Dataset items

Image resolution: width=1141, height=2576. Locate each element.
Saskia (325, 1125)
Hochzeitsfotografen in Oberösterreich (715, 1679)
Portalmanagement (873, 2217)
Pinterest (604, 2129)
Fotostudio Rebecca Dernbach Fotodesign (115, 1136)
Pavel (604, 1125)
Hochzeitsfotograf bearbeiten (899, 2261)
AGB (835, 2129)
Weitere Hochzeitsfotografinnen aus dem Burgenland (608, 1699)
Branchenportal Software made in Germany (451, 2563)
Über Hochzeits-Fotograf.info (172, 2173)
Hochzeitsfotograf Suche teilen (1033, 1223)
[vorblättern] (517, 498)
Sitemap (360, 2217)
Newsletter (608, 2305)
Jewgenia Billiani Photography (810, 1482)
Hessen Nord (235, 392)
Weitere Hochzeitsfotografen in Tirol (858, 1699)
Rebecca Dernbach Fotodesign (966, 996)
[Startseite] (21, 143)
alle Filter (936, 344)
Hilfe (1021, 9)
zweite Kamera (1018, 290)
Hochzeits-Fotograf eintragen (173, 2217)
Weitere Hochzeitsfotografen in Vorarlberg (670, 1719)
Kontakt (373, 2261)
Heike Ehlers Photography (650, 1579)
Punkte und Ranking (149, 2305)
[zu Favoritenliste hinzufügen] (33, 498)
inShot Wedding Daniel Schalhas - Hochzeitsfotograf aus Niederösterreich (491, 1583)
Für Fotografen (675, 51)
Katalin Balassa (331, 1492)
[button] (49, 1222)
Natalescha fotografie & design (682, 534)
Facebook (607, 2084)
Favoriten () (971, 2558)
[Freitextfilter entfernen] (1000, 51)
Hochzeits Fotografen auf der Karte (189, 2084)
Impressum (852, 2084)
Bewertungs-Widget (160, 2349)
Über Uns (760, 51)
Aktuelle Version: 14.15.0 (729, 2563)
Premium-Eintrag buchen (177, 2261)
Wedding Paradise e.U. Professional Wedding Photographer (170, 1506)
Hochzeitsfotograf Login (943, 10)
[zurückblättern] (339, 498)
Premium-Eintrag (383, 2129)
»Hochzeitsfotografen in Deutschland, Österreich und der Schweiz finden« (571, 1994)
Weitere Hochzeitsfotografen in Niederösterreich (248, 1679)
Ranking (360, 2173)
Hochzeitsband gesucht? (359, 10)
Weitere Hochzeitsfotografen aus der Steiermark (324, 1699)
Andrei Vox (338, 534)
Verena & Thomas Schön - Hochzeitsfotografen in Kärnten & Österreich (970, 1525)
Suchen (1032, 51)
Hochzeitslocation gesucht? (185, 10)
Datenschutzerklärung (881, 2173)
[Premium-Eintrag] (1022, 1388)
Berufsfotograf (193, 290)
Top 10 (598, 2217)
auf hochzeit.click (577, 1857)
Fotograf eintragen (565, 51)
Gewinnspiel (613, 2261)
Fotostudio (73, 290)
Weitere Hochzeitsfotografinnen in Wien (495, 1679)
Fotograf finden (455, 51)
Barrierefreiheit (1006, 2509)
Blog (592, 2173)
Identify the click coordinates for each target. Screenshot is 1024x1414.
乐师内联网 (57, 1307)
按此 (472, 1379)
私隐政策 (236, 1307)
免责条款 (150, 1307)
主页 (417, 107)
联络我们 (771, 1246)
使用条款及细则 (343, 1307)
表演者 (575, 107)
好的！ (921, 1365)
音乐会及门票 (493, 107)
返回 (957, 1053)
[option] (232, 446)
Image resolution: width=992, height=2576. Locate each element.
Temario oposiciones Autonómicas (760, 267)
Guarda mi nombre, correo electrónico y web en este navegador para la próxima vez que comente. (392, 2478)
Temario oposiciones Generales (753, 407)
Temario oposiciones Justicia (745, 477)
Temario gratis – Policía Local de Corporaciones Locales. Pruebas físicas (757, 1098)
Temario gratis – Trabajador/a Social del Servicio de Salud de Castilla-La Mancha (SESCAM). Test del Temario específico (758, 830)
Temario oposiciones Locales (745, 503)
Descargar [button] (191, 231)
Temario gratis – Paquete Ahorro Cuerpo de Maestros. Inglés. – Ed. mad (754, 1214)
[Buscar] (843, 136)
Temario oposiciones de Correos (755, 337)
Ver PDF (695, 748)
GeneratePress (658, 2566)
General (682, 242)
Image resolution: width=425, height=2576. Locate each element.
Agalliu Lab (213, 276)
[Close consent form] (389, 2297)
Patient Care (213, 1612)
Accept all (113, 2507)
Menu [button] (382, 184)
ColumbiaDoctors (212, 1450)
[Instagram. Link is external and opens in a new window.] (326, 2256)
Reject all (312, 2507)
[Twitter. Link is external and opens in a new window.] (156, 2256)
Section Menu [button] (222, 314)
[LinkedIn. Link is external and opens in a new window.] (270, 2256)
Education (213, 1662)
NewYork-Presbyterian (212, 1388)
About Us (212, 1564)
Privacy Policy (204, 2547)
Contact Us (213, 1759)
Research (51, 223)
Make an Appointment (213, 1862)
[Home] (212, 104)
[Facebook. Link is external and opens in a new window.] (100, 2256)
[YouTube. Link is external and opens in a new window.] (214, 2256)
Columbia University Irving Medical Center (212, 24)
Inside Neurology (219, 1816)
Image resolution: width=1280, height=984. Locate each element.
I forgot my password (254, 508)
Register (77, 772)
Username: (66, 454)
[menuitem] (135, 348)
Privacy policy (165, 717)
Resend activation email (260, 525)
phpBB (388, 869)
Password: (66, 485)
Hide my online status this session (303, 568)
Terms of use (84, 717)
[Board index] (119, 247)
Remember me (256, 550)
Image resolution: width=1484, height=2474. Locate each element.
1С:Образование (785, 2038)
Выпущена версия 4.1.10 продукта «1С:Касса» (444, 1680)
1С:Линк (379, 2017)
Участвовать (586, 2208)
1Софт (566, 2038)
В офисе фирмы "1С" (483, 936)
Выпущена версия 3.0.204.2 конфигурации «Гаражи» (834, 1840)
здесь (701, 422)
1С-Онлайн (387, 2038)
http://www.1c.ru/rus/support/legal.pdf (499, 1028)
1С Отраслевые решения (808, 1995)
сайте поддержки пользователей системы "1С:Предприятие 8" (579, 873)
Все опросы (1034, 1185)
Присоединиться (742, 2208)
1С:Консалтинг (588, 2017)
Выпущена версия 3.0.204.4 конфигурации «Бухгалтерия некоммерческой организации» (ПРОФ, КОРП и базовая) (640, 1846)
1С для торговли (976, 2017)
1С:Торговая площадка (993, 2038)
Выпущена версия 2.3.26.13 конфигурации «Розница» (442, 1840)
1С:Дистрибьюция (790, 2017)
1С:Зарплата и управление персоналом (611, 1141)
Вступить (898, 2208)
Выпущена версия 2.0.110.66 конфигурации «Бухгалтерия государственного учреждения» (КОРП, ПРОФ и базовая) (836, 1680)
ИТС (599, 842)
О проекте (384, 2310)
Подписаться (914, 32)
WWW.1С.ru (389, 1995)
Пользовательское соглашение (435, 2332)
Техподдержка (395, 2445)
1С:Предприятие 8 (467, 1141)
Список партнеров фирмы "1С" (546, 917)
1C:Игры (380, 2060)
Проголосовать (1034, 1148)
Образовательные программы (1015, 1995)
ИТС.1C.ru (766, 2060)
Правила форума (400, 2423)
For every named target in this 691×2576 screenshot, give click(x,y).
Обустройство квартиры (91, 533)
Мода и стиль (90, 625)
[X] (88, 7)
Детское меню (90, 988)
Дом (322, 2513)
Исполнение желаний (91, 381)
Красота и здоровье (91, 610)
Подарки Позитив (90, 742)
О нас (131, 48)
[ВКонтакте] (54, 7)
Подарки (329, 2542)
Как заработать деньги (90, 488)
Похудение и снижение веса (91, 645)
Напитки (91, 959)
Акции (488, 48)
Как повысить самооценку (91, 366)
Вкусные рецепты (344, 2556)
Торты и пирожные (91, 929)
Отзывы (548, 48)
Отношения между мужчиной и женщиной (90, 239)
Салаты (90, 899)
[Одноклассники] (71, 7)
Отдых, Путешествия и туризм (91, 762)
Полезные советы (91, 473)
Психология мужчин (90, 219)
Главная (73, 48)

Aim of the exercise:
Starting at the first line of the data above, retype each line exactly until you reach the line containing "Weitere Hochzeitsfotografinnen aus", and include that line too.

Response area:
Image resolution: width=1141, height=2576. Locate each element.
Saskia (325, 1125)
Hochzeitsfotografen in Oberösterreich (715, 1679)
Portalmanagement (873, 2217)
Pinterest (604, 2129)
Fotostudio Rebecca Dernbach Fotodesign (115, 1136)
Pavel (604, 1125)
Hochzeitsfotograf bearbeiten (899, 2261)
AGB (835, 2129)
Weitere Hochzeitsfotografinnen aus dem Burgenland (608, 1699)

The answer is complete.